Go through the lines below and retype each one exactly.
[EXERCISE MATERIAL — start]
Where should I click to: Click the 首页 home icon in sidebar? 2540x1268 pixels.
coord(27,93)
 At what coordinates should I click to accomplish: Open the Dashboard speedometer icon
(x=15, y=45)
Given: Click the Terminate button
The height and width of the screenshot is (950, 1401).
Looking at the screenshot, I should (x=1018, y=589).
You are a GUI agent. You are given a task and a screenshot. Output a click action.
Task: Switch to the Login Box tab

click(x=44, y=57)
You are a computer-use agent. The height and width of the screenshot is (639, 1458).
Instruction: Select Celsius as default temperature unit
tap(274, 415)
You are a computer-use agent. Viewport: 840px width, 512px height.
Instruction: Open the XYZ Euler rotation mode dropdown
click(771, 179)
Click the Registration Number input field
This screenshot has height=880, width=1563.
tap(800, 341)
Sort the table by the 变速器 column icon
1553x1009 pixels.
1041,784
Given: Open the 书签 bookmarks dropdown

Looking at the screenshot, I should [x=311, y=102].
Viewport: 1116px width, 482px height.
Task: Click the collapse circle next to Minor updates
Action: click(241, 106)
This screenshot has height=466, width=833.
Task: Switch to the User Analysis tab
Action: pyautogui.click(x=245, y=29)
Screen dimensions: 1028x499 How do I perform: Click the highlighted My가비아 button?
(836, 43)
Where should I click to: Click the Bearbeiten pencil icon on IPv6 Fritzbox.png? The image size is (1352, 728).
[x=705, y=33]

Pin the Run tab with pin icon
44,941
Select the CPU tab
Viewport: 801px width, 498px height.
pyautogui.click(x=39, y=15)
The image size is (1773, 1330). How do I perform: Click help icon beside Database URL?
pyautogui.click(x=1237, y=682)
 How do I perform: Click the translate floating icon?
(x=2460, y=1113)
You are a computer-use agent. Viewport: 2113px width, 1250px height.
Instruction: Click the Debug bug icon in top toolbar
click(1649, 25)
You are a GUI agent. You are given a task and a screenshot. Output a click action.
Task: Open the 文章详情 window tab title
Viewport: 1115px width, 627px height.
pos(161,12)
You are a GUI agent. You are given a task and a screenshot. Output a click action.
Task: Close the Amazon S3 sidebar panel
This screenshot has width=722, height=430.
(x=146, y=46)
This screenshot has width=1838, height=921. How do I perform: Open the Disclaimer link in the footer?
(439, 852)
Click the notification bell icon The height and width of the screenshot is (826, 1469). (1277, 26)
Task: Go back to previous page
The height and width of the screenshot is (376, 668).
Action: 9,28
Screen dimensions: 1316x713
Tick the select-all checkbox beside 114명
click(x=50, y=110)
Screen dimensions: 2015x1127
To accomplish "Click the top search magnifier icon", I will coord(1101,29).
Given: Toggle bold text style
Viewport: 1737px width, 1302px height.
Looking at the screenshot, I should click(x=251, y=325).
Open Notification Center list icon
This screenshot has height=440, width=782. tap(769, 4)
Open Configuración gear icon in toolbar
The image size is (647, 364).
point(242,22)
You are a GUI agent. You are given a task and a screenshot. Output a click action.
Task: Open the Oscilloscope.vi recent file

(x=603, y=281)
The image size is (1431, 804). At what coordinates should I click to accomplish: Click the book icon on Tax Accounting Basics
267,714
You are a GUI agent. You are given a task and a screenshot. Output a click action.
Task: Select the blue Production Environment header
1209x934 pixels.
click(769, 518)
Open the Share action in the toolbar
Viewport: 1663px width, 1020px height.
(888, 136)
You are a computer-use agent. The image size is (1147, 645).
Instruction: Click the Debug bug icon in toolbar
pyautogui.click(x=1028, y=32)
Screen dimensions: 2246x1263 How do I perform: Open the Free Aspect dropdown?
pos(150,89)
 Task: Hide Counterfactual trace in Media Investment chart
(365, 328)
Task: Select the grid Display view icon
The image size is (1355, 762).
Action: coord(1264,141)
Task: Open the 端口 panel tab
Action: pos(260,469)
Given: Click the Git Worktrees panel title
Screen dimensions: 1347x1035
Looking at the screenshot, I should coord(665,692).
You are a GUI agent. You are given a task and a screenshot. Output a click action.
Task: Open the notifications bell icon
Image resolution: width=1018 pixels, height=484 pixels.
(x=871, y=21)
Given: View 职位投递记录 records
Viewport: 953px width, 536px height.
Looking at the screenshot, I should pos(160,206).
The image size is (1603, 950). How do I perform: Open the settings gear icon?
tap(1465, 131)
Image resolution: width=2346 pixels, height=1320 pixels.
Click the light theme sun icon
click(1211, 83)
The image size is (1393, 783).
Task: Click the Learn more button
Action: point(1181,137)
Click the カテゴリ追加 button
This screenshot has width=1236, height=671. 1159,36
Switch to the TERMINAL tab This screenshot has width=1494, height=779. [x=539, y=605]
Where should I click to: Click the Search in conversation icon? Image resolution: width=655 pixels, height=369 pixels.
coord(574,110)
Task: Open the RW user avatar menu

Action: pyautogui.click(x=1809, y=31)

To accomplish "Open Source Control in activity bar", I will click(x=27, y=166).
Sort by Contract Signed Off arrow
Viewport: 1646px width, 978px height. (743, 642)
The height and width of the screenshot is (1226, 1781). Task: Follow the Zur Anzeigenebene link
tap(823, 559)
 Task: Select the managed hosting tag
[EXERCISE MATERIAL — finish]
* [REPLY TO THE EXERCISE]
Where should I click to: Click the 首页 home icon in sidebar? 2540x1268 pixels.
coord(27,93)
 At what coordinates should I click to accomplish: Open the Dashboard speedometer icon
(x=15, y=45)
Given: Click the Terminate button
The height and width of the screenshot is (950, 1401).
Looking at the screenshot, I should (x=1018, y=589).
You are a GUI agent. You are given a task and a screenshot. Output a click action.
Task: Switch to the Login Box tab

click(x=44, y=57)
You are a computer-use agent. The height and width of the screenshot is (639, 1458).
Instruction: Select Celsius as default temperature unit
tap(274, 415)
You are a computer-use agent. Viewport: 840px width, 512px height.
Instruction: Open the XYZ Euler rotation mode dropdown
click(771, 179)
Click the Registration Number input field
This screenshot has height=880, width=1563.
tap(800, 341)
Sort the table by the 变速器 column icon
1553x1009 pixels.
1041,784
Given: Open the 书签 bookmarks dropdown

Looking at the screenshot, I should [x=311, y=102].
Viewport: 1116px width, 482px height.
Task: Click the collapse circle next to Minor updates
Action: click(241, 106)
This screenshot has height=466, width=833.
Task: Switch to the User Analysis tab
Action: pyautogui.click(x=245, y=29)
Screen dimensions: 1028x499 How do I perform: Click the highlighted My가비아 button?
(836, 43)
Where should I click to: Click the Bearbeiten pencil icon on IPv6 Fritzbox.png? The image size is (1352, 728).
[x=705, y=33]

Pin the Run tab with pin icon
44,941
Select the CPU tab
Viewport: 801px width, 498px height.
pyautogui.click(x=39, y=15)
The image size is (1773, 1330). How do I perform: Click help icon beside Database URL?
pyautogui.click(x=1237, y=682)
 How do I perform: Click the translate floating icon?
(x=2460, y=1113)
You are a computer-use agent. Viewport: 2113px width, 1250px height.
Instruction: Click the Debug bug icon in top toolbar
click(1649, 25)
You are a GUI agent. You are given a task and a screenshot. Output a click action.
Task: Open the 文章详情 window tab title
Viewport: 1115px width, 627px height.
pos(161,12)
You are a GUI agent. You are given a task and a screenshot. Output a click action.
Task: Close the Amazon S3 sidebar panel
This screenshot has width=722, height=430.
(x=146, y=46)
This screenshot has width=1838, height=921. How do I perform: Open the Disclaimer link in the footer?
(439, 852)
Click the notification bell icon The height and width of the screenshot is (826, 1469). (1277, 26)
Task: Go back to previous page
The height and width of the screenshot is (376, 668).
Action: 9,28
Screen dimensions: 1316x713
Tick the select-all checkbox beside 114명
click(x=50, y=110)
Screen dimensions: 2015x1127
To accomplish "Click the top search magnifier icon", I will coord(1101,29).
Given: Toggle bold text style
Viewport: 1737px width, 1302px height.
Looking at the screenshot, I should click(x=251, y=325).
Open Notification Center list icon
This screenshot has height=440, width=782. tap(769, 4)
Open Configuración gear icon in toolbar
The image size is (647, 364).
point(242,22)
You are a GUI agent. You are given a task and a screenshot. Output a click action.
Task: Open the Oscilloscope.vi recent file

(x=603, y=281)
The image size is (1431, 804). At what coordinates should I click to accomplish: Click the book icon on Tax Accounting Basics
267,714
You are a GUI agent. You are given a task and a screenshot. Output a click action.
Task: Select the blue Production Environment header
1209x934 pixels.
click(769, 518)
Open the Share action in the toolbar
Viewport: 1663px width, 1020px height.
(888, 136)
You are a computer-use agent. The image size is (1147, 645).
Instruction: Click the Debug bug icon in toolbar
pyautogui.click(x=1028, y=32)
Screen dimensions: 2246x1263 How do I perform: Open the Free Aspect dropdown?
pos(150,89)
 Task: Hide Counterfactual trace in Media Investment chart
(365, 328)
Task: Select the grid Display view icon
The image size is (1355, 762).
Action: coord(1264,141)
Task: Open the 端口 panel tab
Action: pos(260,469)
Given: Click the Git Worktrees panel title
Screen dimensions: 1347x1035
Looking at the screenshot, I should coord(665,692).
You are a GUI agent. You are given a task and a screenshot. Output a click action.
Task: Open the notifications bell icon
Image resolution: width=1018 pixels, height=484 pixels.
(x=871, y=21)
Given: View 职位投递记录 records
Viewport: 953px width, 536px height.
Looking at the screenshot, I should pos(160,206).
The image size is (1603, 950). How do I perform: Open the settings gear icon?
tap(1465, 131)
Image resolution: width=2346 pixels, height=1320 pixels.
Click the light theme sun icon
click(1211, 83)
The image size is (1393, 783).
Task: Click the Learn more button
Action: point(1181,137)
Click the カテゴリ追加 button
This screenshot has width=1236, height=671. 1159,36
Switch to the TERMINAL tab This screenshot has width=1494, height=779. [x=539, y=605]
Where should I click to: Click the Search in conversation icon? Image resolution: width=655 pixels, height=369 pixels.
coord(574,110)
Task: Open the RW user avatar menu

Action: pyautogui.click(x=1809, y=31)

To accomplish "Open Source Control in activity bar", I will click(x=27, y=166).
Sort by Contract Signed Off arrow
Viewport: 1646px width, 978px height. (743, 642)
The height and width of the screenshot is (1226, 1781). Task: Follow the Zur Anzeigenebene link
tap(823, 559)
 Task: Select the managed hosting tag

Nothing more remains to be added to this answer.